Rabat - Nabil Andaloussi, a Justice and Development Party (PJD) member of parliament, has denounced the arrests of activists in Al Hoceima, saying that the solution to unrest in the city lies in development, not in police action.
Rabat – Nabil Andaloussi, a Justice and Development Party (PJD) member of parliament, has denounced the arrests of activists in Al Hoceima, saying that the solution to unrest in the city lies in development, not in police action.
While he was speaking in the opening oral question session of the House of Advisors on Tuesday, Andaloussi said that the arrest of activists will “complicate” matters.
Andaloussi called on the government and authorities to listen to citizens and take their socio-economic demands into consideration, adding that “although Morocco stepped forward in the transition to a country of institutions and law in 2017, still we notice there are retreats.”

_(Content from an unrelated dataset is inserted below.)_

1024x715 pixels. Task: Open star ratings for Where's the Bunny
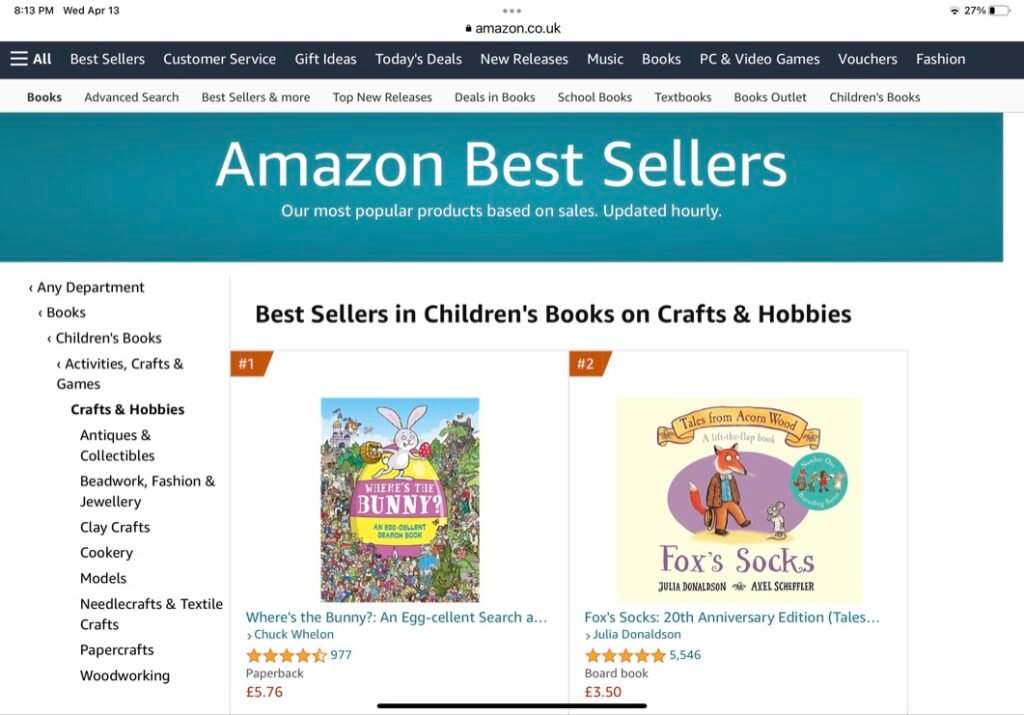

“This is unfair, what is happening to many families that denounce and call for help because they don’t know the location of their sons thus far,” Andaloussi said, warning the government to take responsibility for these “violations,” before adding the Al Hoceima inhabitants’ demands are “legitimate.”
Forty people were arrested on the weekend. They were placed under custody for investigations over a range of charges, said Prosecutor of the Al Hoceima’s Court of Appeal in a communiqué on Monday evening.
Twenty-five people were charged with violence and insults against security forces, armed disobedience, holding an unauthorized protest and damaging vehicles used for public service, the communiqué added. Seven other released suspects were also charged with insulting security forces, disobedience and holding an unauthorized protest. The prosecution dropped charges against seven further suspects.
Over the past few days, the tensions have grown in Al Hoceima following the police’s pursuit and arrest protest leading activist Nasser Zefzafi last Friday after he interrupted a sermon.
Zefzafi was arrested on Monday and transferred to Casablanca for investigation. He has been charged with “obstructing the right of worship” and “undermining state security.”
The seven months of protests came following the October death of Mouhcine Fikri, a fishmonger who was crushed to death in a trash compactor while attempted to retrieve merchandise discarded by authorities.